▶ **Task objective**
Copy the entries word for word, beginning at the very start and continuing through the line containing "point(205,449)".

[Entries pointing to text and elements]
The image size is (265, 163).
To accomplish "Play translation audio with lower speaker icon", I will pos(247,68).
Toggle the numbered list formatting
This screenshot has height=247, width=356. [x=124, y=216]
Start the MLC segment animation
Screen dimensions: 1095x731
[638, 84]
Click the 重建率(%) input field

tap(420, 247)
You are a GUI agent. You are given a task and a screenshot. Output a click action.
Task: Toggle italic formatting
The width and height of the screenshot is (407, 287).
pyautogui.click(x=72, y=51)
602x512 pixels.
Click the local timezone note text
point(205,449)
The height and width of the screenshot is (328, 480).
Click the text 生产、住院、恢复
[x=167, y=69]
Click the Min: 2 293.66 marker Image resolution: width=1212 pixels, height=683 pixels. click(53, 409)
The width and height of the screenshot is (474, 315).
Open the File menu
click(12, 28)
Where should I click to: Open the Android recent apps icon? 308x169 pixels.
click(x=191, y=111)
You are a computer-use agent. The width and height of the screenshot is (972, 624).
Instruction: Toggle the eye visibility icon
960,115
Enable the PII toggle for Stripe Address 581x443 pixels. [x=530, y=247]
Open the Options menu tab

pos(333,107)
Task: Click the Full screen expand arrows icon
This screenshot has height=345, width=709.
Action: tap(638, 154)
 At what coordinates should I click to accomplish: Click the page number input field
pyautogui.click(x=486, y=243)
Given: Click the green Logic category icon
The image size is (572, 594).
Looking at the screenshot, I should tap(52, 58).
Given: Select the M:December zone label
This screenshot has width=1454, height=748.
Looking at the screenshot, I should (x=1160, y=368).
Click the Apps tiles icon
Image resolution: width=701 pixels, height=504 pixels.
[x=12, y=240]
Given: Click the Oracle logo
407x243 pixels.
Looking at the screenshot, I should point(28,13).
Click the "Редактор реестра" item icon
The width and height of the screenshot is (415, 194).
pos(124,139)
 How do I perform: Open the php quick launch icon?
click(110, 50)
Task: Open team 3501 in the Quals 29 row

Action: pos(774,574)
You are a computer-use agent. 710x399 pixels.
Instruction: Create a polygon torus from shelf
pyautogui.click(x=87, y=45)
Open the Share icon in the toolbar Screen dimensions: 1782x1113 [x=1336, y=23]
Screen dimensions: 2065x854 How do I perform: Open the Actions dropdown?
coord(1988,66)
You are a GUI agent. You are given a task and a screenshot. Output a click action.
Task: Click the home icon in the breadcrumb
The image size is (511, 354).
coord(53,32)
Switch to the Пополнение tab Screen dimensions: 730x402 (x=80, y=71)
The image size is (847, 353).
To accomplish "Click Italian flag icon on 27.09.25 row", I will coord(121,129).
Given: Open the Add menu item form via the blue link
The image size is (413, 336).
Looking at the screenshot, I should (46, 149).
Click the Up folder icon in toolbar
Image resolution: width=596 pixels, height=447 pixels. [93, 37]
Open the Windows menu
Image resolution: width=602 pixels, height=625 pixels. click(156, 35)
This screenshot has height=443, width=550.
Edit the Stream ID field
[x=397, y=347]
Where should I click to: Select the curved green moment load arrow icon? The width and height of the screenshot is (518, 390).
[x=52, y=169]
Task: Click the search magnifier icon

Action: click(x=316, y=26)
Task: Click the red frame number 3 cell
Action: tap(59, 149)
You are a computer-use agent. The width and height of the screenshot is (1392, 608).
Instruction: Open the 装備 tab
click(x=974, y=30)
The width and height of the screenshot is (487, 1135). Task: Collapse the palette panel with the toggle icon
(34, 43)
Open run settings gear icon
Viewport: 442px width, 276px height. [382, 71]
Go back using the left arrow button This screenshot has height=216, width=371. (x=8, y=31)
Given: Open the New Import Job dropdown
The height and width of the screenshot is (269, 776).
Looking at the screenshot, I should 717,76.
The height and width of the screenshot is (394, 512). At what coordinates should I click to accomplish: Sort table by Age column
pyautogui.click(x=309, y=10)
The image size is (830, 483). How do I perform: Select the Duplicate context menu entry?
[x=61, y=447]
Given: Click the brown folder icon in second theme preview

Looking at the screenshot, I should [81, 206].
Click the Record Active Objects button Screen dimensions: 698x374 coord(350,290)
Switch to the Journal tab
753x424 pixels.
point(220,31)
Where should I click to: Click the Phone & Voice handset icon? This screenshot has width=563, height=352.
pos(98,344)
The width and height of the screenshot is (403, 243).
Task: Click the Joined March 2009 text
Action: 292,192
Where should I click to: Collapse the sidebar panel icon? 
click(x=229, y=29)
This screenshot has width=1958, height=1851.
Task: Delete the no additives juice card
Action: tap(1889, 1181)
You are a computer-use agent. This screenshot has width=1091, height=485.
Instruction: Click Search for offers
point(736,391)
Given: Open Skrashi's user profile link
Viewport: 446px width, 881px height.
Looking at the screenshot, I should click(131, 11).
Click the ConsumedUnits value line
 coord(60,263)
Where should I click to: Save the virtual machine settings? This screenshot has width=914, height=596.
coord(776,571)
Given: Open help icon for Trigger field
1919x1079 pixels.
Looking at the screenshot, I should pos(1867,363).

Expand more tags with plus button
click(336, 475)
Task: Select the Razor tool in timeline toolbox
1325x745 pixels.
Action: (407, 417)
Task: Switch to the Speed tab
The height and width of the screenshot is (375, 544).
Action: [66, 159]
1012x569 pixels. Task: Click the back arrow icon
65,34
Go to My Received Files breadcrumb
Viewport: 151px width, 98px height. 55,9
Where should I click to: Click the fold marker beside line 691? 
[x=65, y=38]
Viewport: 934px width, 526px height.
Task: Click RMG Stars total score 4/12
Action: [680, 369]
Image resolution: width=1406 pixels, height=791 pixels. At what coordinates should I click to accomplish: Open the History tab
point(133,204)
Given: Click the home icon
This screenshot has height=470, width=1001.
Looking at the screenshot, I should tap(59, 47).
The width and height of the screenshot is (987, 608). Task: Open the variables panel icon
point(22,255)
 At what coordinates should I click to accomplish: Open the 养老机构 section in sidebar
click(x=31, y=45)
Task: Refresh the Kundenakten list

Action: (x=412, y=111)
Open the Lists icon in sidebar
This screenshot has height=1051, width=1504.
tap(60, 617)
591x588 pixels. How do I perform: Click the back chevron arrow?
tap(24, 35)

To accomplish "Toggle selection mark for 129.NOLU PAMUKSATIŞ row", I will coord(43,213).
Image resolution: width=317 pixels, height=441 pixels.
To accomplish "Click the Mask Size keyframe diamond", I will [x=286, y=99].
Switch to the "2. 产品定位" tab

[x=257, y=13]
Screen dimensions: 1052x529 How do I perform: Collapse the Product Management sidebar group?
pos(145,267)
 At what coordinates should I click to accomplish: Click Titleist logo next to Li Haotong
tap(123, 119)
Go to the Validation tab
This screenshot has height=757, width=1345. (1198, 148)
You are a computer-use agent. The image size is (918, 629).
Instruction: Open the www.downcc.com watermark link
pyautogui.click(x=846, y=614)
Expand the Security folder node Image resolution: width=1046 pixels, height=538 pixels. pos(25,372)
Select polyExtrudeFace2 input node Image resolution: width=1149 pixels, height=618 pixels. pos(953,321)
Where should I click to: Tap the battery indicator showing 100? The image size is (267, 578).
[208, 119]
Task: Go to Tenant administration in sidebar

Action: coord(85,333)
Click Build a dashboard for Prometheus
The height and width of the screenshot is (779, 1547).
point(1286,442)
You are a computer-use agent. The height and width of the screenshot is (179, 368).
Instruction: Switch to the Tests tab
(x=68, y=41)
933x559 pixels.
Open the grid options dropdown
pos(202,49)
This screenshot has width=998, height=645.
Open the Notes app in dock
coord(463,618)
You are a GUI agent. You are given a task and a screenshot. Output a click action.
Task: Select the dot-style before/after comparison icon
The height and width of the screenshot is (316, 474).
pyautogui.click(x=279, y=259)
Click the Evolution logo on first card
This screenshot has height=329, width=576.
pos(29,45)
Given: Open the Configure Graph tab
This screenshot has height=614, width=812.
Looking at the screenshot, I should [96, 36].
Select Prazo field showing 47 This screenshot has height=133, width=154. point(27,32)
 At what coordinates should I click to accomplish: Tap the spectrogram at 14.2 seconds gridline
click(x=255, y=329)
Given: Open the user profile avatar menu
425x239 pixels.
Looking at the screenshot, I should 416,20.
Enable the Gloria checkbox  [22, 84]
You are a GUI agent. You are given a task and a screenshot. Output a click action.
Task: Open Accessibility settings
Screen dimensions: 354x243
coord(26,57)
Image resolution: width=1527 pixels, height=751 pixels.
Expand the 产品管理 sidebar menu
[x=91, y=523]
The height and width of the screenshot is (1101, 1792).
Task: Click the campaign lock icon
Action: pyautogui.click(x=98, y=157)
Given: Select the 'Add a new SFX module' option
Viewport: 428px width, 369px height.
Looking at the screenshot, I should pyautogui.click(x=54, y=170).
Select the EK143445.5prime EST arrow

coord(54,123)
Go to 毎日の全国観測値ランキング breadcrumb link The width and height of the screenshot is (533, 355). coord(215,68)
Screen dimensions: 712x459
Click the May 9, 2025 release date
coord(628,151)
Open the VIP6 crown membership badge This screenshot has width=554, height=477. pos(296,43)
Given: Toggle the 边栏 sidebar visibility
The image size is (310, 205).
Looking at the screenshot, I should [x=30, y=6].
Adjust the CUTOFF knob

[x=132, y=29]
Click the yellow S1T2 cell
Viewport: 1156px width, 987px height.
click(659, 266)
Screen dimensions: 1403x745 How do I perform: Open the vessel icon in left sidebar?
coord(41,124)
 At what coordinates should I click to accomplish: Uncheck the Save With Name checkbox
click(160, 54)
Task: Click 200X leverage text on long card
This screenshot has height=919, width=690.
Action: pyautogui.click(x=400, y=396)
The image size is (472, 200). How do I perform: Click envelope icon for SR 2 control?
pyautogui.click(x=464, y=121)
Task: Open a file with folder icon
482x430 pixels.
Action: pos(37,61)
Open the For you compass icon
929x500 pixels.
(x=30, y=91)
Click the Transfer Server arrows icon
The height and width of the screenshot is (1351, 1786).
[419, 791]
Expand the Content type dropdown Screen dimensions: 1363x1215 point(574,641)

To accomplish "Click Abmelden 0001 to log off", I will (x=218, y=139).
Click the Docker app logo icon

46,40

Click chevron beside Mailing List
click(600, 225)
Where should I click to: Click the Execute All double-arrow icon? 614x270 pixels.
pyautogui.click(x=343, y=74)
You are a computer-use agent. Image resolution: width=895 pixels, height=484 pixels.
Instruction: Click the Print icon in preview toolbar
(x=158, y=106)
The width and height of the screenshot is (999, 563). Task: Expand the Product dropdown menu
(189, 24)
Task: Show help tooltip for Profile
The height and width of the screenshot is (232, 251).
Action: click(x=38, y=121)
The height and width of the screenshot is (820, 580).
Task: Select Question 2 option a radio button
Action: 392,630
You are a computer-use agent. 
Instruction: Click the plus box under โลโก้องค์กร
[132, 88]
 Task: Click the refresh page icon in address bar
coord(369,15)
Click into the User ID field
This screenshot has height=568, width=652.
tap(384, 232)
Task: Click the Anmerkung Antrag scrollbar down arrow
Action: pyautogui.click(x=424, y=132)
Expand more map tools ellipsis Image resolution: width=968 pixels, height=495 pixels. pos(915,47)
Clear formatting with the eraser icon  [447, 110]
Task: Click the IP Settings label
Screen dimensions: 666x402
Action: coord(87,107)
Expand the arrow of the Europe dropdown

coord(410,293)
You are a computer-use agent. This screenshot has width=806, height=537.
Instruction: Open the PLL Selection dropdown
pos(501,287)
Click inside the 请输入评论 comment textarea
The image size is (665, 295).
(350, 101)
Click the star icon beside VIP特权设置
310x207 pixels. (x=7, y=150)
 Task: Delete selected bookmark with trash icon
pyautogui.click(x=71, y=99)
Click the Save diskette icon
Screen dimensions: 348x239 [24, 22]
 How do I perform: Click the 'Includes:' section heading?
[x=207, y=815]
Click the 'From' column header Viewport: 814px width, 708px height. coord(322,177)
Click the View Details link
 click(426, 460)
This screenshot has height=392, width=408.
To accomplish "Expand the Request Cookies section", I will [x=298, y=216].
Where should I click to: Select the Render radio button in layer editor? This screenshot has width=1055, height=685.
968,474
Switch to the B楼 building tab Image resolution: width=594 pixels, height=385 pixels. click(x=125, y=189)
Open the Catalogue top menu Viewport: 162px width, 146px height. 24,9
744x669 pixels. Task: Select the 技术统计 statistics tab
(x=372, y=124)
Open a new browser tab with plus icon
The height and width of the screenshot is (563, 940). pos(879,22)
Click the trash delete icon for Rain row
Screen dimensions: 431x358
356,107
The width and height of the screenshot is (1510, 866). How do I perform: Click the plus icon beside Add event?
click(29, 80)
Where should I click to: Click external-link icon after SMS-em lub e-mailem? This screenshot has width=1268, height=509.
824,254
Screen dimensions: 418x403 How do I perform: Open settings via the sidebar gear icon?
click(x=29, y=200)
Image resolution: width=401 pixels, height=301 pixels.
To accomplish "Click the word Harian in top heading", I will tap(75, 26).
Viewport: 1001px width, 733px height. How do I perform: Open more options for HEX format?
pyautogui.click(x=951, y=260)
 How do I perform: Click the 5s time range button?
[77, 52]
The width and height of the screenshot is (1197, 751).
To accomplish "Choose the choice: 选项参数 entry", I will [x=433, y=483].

▶ **Exercise result**
The image size is (265, 163).
To accomplish "Play translation audio with lower speaker icon", I will pos(247,68).
Toggle the numbered list formatting
This screenshot has height=247, width=356. [x=124, y=216]
Start the MLC segment animation
Screen dimensions: 1095x731
[638, 84]
Click the 重建率(%) input field

tap(420, 247)
You are a GUI agent. You are given a task and a screenshot. Output a click action.
Task: Toggle italic formatting
The width and height of the screenshot is (407, 287).
pyautogui.click(x=72, y=51)
602x512 pixels.
Click the local timezone note text
point(205,449)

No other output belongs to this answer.